Since only part of the material below is wanted, output exactly the lines from the one with "Contact Us (803, 64)" up to and including the one with "Карта сайта (716, 2151)".

■ Data for processing:
• • • • •

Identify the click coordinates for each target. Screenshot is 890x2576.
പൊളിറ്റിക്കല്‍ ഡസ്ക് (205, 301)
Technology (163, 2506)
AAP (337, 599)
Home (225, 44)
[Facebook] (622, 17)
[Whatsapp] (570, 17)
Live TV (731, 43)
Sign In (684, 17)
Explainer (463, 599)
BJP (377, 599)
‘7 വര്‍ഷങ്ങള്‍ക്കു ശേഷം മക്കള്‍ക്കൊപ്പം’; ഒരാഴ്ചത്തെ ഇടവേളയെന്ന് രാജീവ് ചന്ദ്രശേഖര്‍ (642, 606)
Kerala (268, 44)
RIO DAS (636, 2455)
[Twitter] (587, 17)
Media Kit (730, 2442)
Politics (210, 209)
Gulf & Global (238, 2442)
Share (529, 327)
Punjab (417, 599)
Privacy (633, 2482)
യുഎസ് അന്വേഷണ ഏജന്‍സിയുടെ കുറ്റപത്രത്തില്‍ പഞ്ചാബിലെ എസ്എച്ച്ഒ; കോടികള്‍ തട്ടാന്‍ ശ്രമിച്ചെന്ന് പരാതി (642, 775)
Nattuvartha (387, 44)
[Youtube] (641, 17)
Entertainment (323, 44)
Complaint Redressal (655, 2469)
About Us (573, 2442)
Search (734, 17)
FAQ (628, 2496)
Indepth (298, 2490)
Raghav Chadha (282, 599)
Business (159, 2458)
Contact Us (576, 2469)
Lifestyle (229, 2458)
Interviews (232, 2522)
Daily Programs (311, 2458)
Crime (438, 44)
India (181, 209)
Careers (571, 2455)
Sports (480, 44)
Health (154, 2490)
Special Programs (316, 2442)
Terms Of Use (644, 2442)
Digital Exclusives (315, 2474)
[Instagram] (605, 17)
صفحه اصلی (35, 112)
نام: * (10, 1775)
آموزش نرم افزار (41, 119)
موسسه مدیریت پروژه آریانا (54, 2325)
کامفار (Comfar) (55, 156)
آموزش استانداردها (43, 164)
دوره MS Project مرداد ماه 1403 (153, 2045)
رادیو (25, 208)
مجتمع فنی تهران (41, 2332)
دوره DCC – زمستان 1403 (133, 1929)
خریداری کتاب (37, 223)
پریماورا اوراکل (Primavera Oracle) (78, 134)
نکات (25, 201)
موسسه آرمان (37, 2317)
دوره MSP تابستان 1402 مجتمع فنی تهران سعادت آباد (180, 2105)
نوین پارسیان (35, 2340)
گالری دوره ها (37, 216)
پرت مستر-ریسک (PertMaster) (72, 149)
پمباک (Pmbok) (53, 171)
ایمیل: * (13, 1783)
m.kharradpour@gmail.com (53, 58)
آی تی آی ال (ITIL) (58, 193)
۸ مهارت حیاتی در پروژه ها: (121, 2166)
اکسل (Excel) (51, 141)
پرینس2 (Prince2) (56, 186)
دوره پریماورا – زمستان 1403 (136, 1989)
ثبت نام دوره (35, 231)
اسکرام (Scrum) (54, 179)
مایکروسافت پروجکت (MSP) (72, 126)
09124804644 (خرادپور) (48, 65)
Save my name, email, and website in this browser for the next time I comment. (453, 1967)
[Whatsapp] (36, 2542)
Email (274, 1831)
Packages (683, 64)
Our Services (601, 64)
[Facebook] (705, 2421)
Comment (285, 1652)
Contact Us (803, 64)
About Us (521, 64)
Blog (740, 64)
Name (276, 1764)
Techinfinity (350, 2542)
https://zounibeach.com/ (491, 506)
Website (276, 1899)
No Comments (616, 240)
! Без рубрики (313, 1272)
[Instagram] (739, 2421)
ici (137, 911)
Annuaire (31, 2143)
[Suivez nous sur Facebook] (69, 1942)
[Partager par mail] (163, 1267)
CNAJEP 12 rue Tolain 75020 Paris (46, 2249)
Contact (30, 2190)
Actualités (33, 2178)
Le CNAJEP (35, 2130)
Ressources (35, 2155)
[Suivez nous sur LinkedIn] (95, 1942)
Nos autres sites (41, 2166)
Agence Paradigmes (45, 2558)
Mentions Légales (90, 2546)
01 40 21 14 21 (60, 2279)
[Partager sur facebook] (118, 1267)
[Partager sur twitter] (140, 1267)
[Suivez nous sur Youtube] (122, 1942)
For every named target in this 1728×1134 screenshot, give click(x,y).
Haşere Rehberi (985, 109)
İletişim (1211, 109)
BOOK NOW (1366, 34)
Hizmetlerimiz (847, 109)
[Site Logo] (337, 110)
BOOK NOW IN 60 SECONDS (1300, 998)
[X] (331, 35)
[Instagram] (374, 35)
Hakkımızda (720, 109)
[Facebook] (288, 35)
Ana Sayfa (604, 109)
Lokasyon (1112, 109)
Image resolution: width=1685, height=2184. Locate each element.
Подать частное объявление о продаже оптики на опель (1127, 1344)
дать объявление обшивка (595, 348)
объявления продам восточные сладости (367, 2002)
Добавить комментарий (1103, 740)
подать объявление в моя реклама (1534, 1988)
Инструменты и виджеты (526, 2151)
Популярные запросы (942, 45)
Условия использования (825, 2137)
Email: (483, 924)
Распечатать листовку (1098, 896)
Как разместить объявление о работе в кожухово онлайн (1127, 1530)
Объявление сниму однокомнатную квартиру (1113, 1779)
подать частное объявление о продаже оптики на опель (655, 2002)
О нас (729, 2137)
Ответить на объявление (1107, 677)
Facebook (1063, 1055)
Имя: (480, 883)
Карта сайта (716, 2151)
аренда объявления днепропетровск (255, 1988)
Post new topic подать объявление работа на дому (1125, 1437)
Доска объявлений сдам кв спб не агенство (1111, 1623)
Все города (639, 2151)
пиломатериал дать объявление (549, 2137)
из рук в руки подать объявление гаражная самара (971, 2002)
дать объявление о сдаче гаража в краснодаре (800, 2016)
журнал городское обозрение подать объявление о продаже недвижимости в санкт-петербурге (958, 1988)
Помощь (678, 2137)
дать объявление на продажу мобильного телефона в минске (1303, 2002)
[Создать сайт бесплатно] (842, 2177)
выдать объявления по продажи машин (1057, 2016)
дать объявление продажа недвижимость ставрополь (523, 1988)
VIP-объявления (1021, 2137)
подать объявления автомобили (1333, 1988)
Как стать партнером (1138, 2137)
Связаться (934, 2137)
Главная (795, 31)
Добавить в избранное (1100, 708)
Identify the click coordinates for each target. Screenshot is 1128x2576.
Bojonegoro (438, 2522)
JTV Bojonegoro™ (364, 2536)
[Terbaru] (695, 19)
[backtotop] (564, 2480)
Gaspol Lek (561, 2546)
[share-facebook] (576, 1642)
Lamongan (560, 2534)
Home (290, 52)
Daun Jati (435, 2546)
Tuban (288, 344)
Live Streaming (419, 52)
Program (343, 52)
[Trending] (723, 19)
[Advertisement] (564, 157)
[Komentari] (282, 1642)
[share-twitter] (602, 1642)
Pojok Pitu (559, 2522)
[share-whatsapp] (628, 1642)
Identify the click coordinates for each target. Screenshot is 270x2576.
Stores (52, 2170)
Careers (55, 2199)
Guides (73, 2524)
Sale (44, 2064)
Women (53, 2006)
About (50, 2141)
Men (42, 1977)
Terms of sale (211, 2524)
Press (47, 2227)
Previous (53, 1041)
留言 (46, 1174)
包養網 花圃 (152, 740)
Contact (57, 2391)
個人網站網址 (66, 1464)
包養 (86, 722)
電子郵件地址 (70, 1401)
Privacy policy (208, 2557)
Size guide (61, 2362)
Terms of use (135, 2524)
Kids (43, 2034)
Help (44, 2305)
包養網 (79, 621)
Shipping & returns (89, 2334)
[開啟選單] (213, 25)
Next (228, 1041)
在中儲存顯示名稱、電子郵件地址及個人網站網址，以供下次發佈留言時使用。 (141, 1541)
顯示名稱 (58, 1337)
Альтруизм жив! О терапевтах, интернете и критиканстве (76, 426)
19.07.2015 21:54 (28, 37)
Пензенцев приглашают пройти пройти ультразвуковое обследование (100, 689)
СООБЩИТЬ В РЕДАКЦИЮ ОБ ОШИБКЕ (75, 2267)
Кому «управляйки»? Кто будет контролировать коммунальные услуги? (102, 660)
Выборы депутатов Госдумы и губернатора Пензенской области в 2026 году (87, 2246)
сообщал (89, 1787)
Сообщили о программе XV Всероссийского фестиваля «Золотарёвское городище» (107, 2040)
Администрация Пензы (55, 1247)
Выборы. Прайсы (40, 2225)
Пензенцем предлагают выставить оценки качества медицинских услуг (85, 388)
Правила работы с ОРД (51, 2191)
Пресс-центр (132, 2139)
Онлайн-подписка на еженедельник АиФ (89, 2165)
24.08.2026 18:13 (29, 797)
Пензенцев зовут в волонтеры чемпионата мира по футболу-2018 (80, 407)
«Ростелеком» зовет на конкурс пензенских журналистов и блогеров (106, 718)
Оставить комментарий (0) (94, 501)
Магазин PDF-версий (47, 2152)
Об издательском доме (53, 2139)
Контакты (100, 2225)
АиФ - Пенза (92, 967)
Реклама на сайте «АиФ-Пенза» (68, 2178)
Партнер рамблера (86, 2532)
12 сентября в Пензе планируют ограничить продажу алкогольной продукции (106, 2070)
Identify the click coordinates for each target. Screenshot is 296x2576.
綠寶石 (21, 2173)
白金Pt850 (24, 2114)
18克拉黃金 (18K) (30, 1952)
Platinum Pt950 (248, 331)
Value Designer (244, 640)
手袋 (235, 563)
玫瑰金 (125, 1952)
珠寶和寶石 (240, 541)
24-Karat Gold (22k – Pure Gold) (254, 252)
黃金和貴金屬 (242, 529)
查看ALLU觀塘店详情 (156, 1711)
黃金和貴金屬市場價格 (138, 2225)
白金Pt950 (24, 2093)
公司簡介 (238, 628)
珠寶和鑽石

• • • • •

■ Answer space:
Contact Us (803, 64)
About Us (521, 64)
Blog (740, 64)
Name (276, 1764)
Techinfinity (350, 2542)
https://zounibeach.com/ (491, 506)
Website (276, 1899)
No Comments (616, 240)
! Без рубрики (313, 1272)
[Instagram] (739, 2421)
ici (137, 911)
Annuaire (31, 2143)
[Suivez nous sur Facebook] (69, 1942)
[Partager par mail] (163, 1267)
CNAJEP 12 rue Tolain 75020 Paris (46, 2249)
Contact (30, 2190)
Actualités (33, 2178)
Le CNAJEP (35, 2130)
Ressources (35, 2155)
[Suivez nous sur LinkedIn] (95, 1942)
Nos autres sites (41, 2166)
Agence Paradigmes (45, 2558)
Mentions Légales (90, 2546)
01 40 21 14 21 (60, 2279)
[Partager sur facebook] (118, 1267)
[Partager sur twitter] (140, 1267)
[Suivez nous sur Youtube] (122, 1942)
For every named target in this 1728×1134 screenshot, give click(x,y).
Haşere Rehberi (985, 109)
İletişim (1211, 109)
BOOK NOW (1366, 34)
Hizmetlerimiz (847, 109)
[Site Logo] (337, 110)
BOOK NOW IN 60 SECONDS (1300, 998)
[X] (331, 35)
[Instagram] (374, 35)
Hakkımızda (720, 109)
[Facebook] (288, 35)
Ana Sayfa (604, 109)
Lokasyon (1112, 109)
Image resolution: width=1685, height=2184. Locate each element.
Подать частное объявление о продаже оптики на опель (1127, 1344)
дать объявление обшивка (595, 348)
объявления продам восточные сладости (367, 2002)
Добавить комментарий (1103, 740)
подать объявление в моя реклама (1534, 1988)
Инструменты и виджеты (526, 2151)
Популярные запросы (942, 45)
Условия использования (825, 2137)
Email: (483, 924)
Распечатать листовку (1098, 896)
Как разместить объявление о работе в кожухово онлайн (1127, 1530)
Объявление сниму однокомнатную квартиру (1113, 1779)
подать частное объявление о продаже оптики на опель (655, 2002)
О нас (729, 2137)
Ответить на объявление (1107, 677)
Facebook (1063, 1055)
Имя: (480, 883)
Карта сайта (716, 2151)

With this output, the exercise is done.